Jordi Pere Cerdà est présenté comme le grand écrivain de la Cerdagne, cette région des Pyrénées orientales qui se partage entre l’Espagne et la France. Il serait cependant très réducteur de simplement voir dans Voies étroites vers les hautes terres un roman catalan. Le texte il est vrai, s’ancre profondément en Cerdagne, et plus particulièrement dans le petit village d’où sont originaires les principaux protagonistes, et notamment les Corretger qui y possèdent une filature. Le père, Pauli, ses fils, et surtout l’un d’entre eux, Just, occupent une place centrale : leurs amours, leur mariage, on suit par exemple la rencontre fulgurante, à Lyon, du jeune Just avec sa future femme Hortense leur travail à la filature et leurs liens familiaux. L’histoire de cette famille et d’autres aussi, qui court sur tout le XIXe siècle, l’auteur nous en livre des tranches, des bribes, dans une structure éclatée qui demande une lecture attentive. Jordi Pere Cerdà rattache ses personnages au désir et au temps : les plus belles pages sont sans doute celles-là, où le romancier, dans une langue recherchée mais pas précieuse, qui peut au contraire se montrer directe, et n’est pas sans rappeler le Richard Millet de La Gloire des Pythres dévoile ce qui est le fil conducteur et peut-être le cœur de ces existences : l’urgence de la chair, dans sa fonction de plaisir mais aussi de continuité des lignées. On suit « Les deux corps devenus un (…) deux corps ne sachant plus déjà qu’ils se complètent alors qu’ils sont désormais l’un et l’autre ensemble, l’un avec l’autre, propulsés vers une impérieuse nécessité, un but vers lequel ils avancent, n’en finissent jamais d’avancer, un point culminant de la trajectoire d’une attente en mouvement, culminant dans l’angoisse d’en finir, tout à coup, brutalement, le dur élan se brise, explose intérieurement, s’étoile en un épanchement de poussière humide, de ruisseaux qui sourdent peut-être… » Le désir relie les hommes à leur vie enfuie, il en est la nostalgie.

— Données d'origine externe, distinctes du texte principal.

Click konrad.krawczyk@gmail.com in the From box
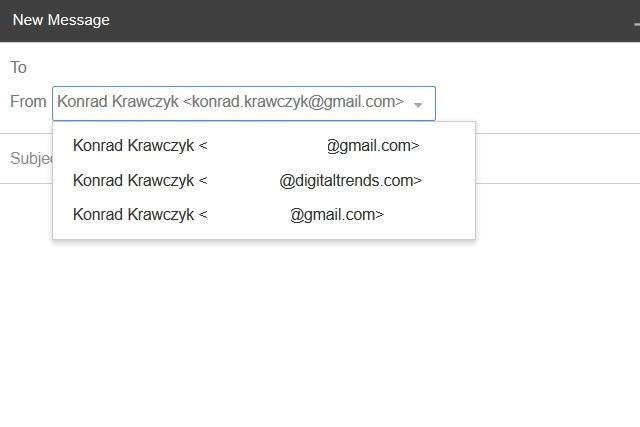 pyautogui.click(x=298, y=102)
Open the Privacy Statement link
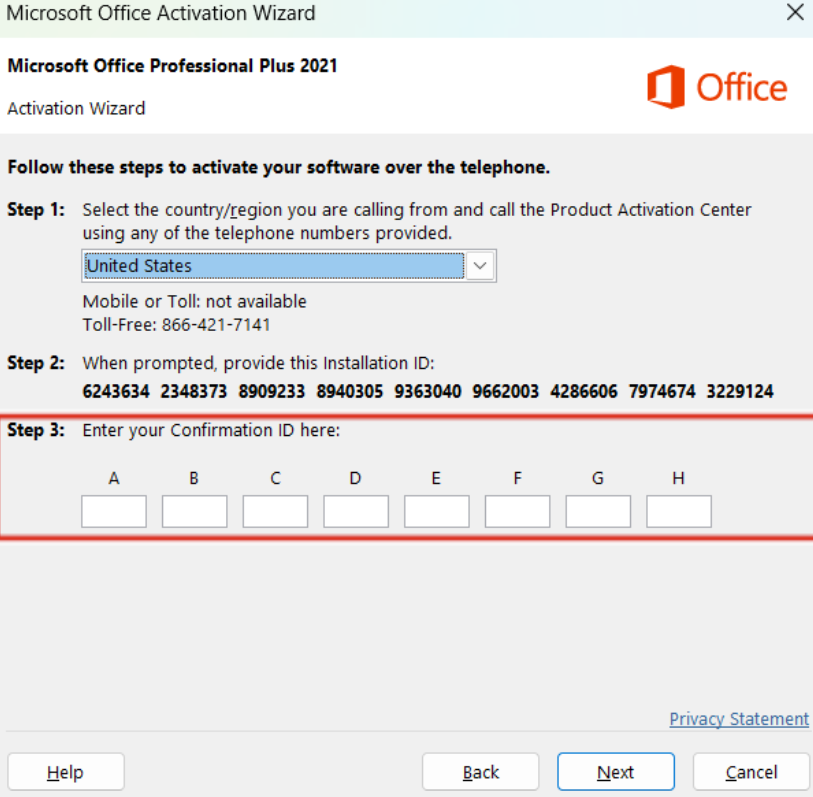Screen dimensions: 813x797 [739, 719]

Voies étroites vers les hautes terres est avant tout un beau roman sur le temps et les traces qu’il laisse sur les êtres, sur ses sursauts, et sur les instants que la mémoire a figés. Just y est sans cesse confronté, comme dans ces lignes superbes, quasi proustiennes, où il pénètre dans la cuisine de la maison familiale, et regardant « l’étendue des ustensiles, empilés dans un coin, l’un sur l’autre,vernissés, pleins de sombres lueurs sculptant la rondeur des formes, un peu glacées » il se rend compte « qu’entre eux et lui, rien que froideur, silence muet, infini éloignement d’un moment qui ne lui a laissé aucun souvenir. Il se demande s’il ne serait pas comme une ombre vide, le spectre d’une personne retournant dans l’ombre en un lieu où elle aurait vécu des siècles plus tôt, essayant de trouver des signes, un seul signe qui témoignerait de la réalité de son être, un seul signe qui donnerait à son passage une raison d’être, qui témoignerait que sa présence au milieu de ces reliefs de festin ne fait pas injure, qu’elle s’avère légitime ». Ainsi le récit, qui a une dimension terrienne, régionale mais pas régionaliste se déploie-t-il d’abord dans les destins des individus et la plongée dans le flux des consciences.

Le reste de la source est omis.